HOE WERKEN MET EEN RENOVATIEPLEISTER
Terwijl standaardpleisters in een laagdikte van ongeveer 1 cm aangebracht worden, kan je herstellingen die een dikker laag eisen, toch in één keer uitpleisteren dankzij een speciaal renovatiepleister.
EERSTE LAAG
Het nieuwe pleisterwerk moet perfect aansluiten op het bestaande pleisterwerk rondom. Daarom zet je de randen van het bestaande pleisterwerk schuin aan. Borstel ook de ondergrond.
Een eerste laag pleister breng je met de pleisterspaan aan, van onder naar boven. Zet de pleister op twee derde van de totale uiteindelijke pleisterlaag. Bevochtig, voor een goede hechting, eerst de randen van het te herstellen pleisterwerk met water.
Een laatste stap vooraleer met het pleisteren te beginnen, is te zorgen dat je proper kan werken. De vloer afdekken is zeker geen overbodige luxe, net als het aftapen van de plinten.
WAPENINGSGAAS
In die eerste laag pleister breng je nu een wapeningsgaas aan. Dit glasvezelnet voorkomt barsten en is eigenlijk voornamelijk nodig op ondergronden die overgaan in een ander materiaal, bijvoorbeeld als je de aansluiting tussen snelbouwstenen en beton moet uitpleisteren.
Breng het gaas in de natte pleisterlaag aan en druk het er met de pleisterspaan overal even diep in.
NAT-IN-NATLAAG
Vooraleer de eerste laag droog is, breng je al de volgende aan om het wapeningsgaas weg te werken.
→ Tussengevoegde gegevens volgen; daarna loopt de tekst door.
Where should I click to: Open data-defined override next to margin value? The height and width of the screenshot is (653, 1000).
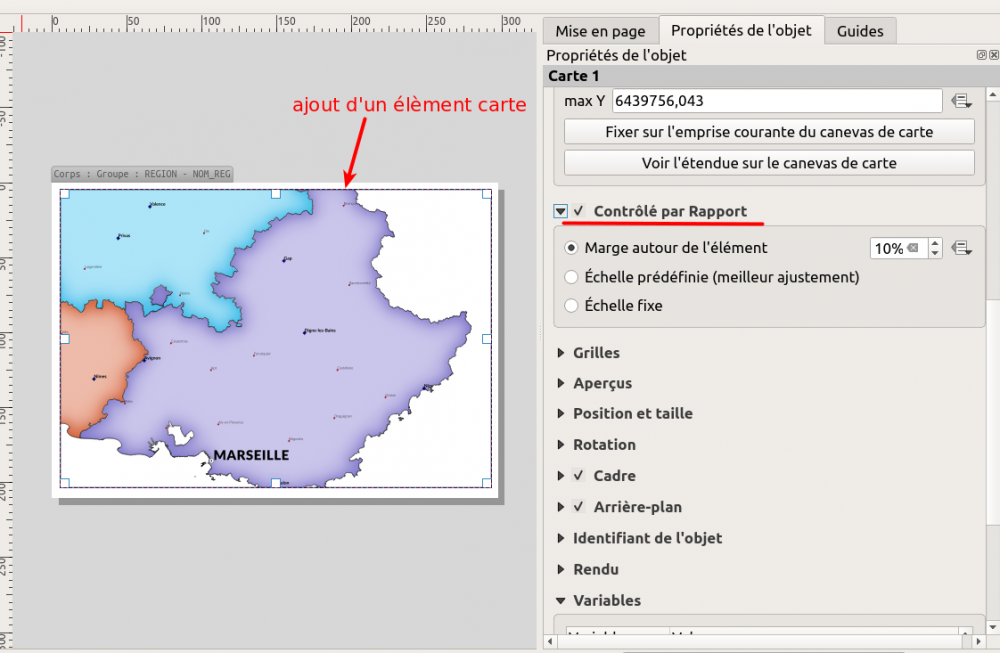[961, 247]
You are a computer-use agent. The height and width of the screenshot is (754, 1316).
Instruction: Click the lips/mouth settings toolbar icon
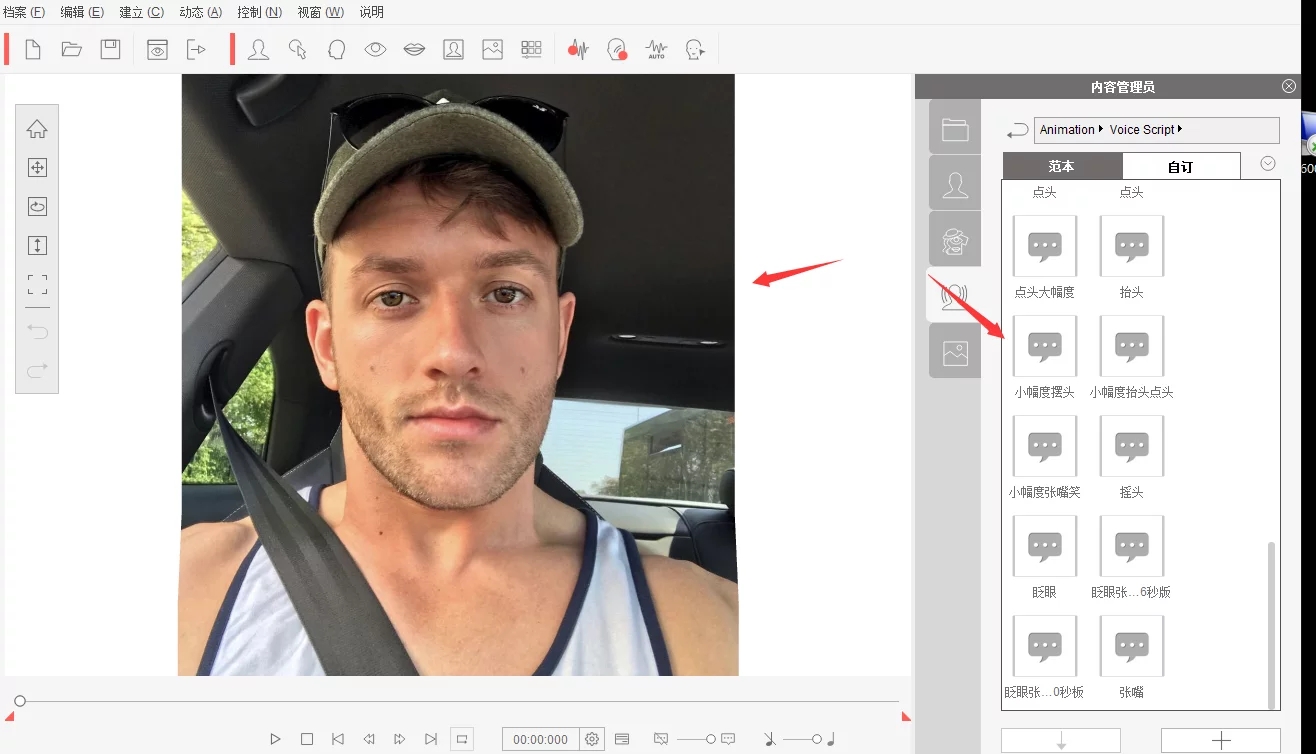pyautogui.click(x=414, y=49)
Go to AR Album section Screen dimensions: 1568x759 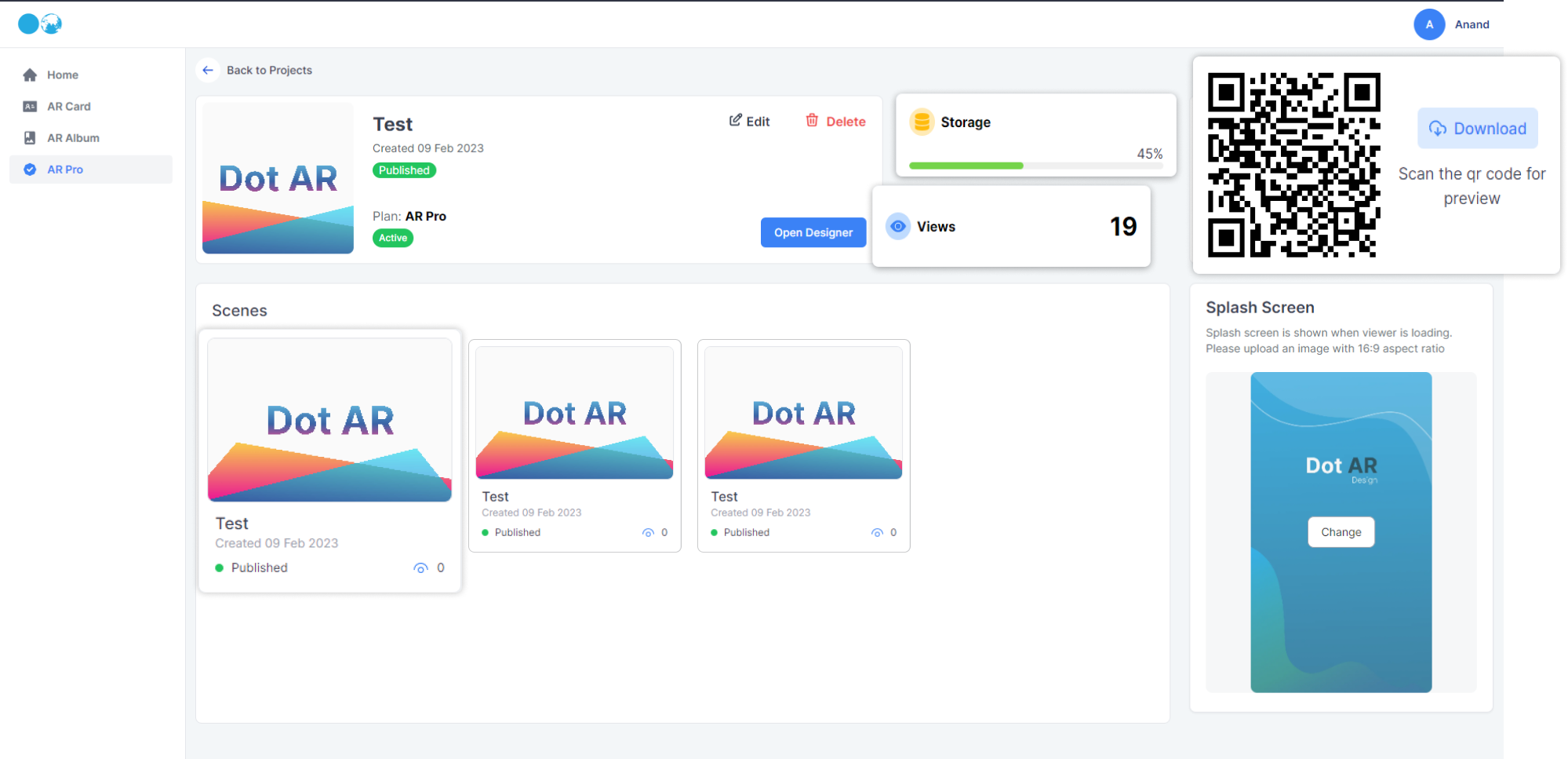pyautogui.click(x=73, y=138)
Dit keer zorg je dat laag gelijk uitkomt met de bestaande bepleistering.
Daarna kan je afreien. Werk met de reilat van onder naar boven. Schraap zo het overtollige pleister weg. Ga daarbij zo volledig mogelijk over het aangebrachte pleister.
AFWERKEN
Na het afreien is het de kunst om net lang genoeg te wachten vooraleer je met het spacken begint. Met het spackmes maak je draaiende, cirkelvormige bewegingen.
Een volgende stap dichter bij perfect glad pleisterwerk is het sponsen. Daarmee moet je wel wachten tot de gespackte pleisterlaag al voldoende uitgehard is. En dan kan je gaan polieren.
Daarmee zet je de pleisterlaag weer mat en zorg je voor een perfect gladde afwerking.